=== REQUIREMENTS ===
Rewrite the lines below, replacing "closing brace" with "opening brace" and leaving everything else unchanged. Omit the pictures from your answer.

=== LISTING ===
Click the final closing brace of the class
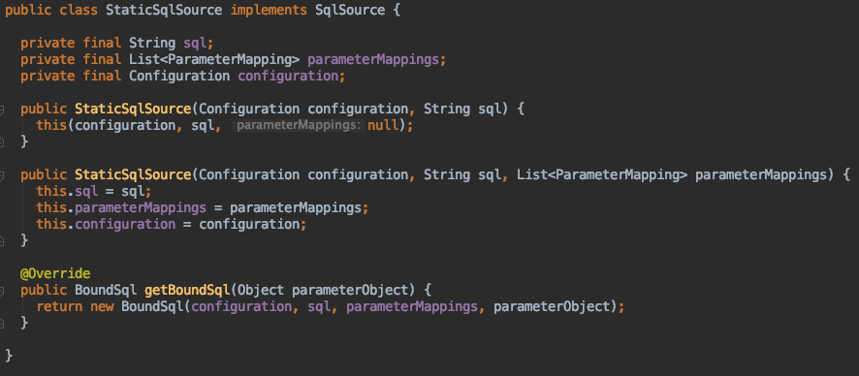Screen dimensions: 859x376 [x=8, y=356]
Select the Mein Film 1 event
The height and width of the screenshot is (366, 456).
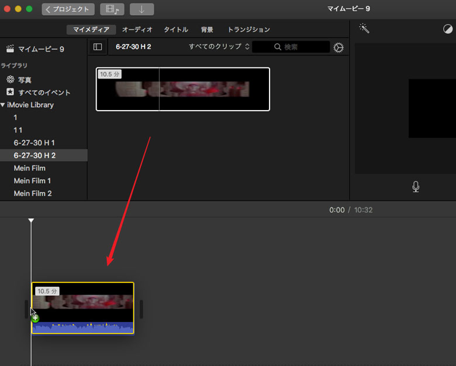pyautogui.click(x=32, y=181)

=== ANSWER TO THE EXERCISE ===
Click the final opening brace of the class
Screen dimensions: 859x376 [x=8, y=356]
Select the Mein Film 1 event
The height and width of the screenshot is (366, 456).
pyautogui.click(x=32, y=181)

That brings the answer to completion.